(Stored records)
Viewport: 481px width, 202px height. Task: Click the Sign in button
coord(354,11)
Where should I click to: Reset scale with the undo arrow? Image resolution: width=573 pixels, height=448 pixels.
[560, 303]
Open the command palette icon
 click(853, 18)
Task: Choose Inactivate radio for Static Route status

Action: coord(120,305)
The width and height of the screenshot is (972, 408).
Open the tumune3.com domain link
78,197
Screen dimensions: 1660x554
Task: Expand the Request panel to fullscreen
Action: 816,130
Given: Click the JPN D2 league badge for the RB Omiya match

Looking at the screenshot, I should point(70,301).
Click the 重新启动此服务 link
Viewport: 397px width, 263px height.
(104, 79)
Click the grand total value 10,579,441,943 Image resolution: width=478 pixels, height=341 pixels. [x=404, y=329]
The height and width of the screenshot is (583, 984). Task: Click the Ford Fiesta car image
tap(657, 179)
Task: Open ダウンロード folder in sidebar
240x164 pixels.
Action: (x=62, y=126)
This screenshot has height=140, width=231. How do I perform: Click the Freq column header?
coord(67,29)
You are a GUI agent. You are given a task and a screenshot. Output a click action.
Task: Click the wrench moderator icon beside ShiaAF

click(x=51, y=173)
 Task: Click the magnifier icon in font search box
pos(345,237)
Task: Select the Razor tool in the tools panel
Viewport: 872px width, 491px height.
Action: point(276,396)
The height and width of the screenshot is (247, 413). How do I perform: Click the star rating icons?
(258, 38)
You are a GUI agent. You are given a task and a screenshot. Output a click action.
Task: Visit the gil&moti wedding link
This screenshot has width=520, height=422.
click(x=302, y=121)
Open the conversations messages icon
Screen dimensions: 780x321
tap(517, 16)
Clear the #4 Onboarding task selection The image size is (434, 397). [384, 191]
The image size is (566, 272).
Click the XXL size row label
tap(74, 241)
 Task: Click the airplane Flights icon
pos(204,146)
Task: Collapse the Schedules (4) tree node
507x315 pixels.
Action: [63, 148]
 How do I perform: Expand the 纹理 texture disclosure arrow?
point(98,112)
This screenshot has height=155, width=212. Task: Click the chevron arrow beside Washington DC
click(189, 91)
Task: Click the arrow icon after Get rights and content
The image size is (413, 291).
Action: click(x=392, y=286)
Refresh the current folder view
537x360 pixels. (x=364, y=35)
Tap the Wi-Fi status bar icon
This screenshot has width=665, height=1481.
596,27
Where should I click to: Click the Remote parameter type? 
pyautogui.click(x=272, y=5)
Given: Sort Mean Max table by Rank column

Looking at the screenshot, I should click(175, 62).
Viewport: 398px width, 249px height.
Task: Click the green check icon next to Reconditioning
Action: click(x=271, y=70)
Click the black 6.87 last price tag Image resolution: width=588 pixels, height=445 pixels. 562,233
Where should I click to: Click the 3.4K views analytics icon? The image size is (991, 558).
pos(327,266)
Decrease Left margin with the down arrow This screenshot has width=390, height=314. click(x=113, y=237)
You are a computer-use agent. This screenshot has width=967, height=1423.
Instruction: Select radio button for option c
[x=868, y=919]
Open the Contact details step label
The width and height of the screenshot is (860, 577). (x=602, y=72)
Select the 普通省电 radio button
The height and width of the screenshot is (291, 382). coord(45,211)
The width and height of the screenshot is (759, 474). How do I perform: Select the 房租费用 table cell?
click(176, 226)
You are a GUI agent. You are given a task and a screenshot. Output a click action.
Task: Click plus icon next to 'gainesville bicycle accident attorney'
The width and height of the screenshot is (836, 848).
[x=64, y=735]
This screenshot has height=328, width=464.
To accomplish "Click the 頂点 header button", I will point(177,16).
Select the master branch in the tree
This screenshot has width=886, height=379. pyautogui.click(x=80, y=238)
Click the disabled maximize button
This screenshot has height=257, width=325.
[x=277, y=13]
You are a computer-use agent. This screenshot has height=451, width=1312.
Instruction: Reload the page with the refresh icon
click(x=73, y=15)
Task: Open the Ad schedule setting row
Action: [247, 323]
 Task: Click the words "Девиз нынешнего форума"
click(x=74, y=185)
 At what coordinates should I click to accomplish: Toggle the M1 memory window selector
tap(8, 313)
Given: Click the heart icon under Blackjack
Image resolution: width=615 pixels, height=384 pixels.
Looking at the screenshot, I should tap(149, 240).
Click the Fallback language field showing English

> _Aim of the exercise_
Tally the lines in the records above that contain the string "computer" and report only the tally.

> _Written answer_
2